● THINGS TO DO:
1 – According to the passage about NWS Wichita, which office is its primary backup?
2 – Reproduce the passage about NWS Wichita word for word, starting at "NWS Forecast Office" and ending at "Offices in Wichita.".

● PASSAGE:
--- START ---

NWS Forecast Office serving central Kansas

The National Weather Service in Wichita, Kansas or simply known by storm reporters (NWS Wichita) is a local weather forecast office of the National Weather Service responsible for monitoring weather conditions and alerts for 26 counties in central, east-central, south-central, and southeastern Kansas, including the Wichita Metropolitan Area and Salina, Kansas.

==History==
The Army Signal Service established a federal weather office in the region on June 13, 1888. On April 1, 1930, the Wichita Municipal Airport (currently McConnell Air Force Base) weather office opened. Pilot Balloons were sent at 5:30 am and pm each day, and from April 1, 1930, to November 29, 1940, there were two Weather Bureau Offices in Wichita.

===Present day===
The current National Weather Service Wichita is located at 2142 S. Tyler Road in the southwestern part of Wichita, near Eisenhower Airport, and is in charge of issuing local forecasts and weather warnings for central, south central, and southeastern Kansas. It is one of four National Weather Service offices located in Kansas and one of seven that serve the state. In the event that the office becomes temporarily unable to perform its duties, NWS Wichita's primary backup office (the office that would take over until NWS Wichita was able to resume service) is the National Weather Service office in Topeka, Kansas, with the secondary backup office being the National Weather Service office in Dodge City, Kansas. One particular example of this happening was during the April 14th, 2012 outbreak, with an EF3 tornado threatening the Mid-Continental Airport (Eisenhower), prompting the office to hand over operations to NWS Topeka.

--- END ---

● DATA EXCERPT:
--- START ---

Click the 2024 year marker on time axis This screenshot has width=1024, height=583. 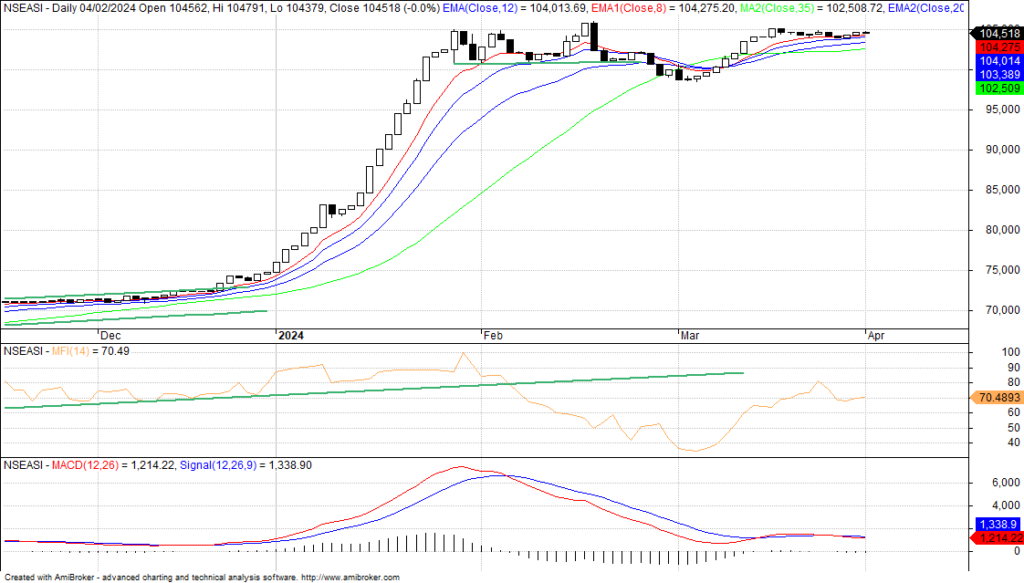click(x=291, y=336)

--- END ---

● YOUR RESPONSES:
1 – The National Weather Service office in Topeka, Kansas.

2 –
NWS Forecast Office serving central Kansas

The National Weather Service in Wichita, Kansas or simply known by storm reporters (NWS Wichita) is a local weather forecast office of the National Weather Service responsible for monitoring weather conditions and alerts for 26 counties in central, east-central, south-central, and southeastern Kansas, including the Wichita Metropolitan Area and Salina, Kansas.

==History==
The Army Signal Service established a federal weather office in the region on June 13, 1888. On April 1, 1930, the Wichita Municipal Airport (currently McConnell Air Force Base) weather office opened. Pilot Balloons were sent at 5:30 am and pm each day, and from April 1, 1930, to November 29, 1940, there were two Weather Bureau Offices in Wichita.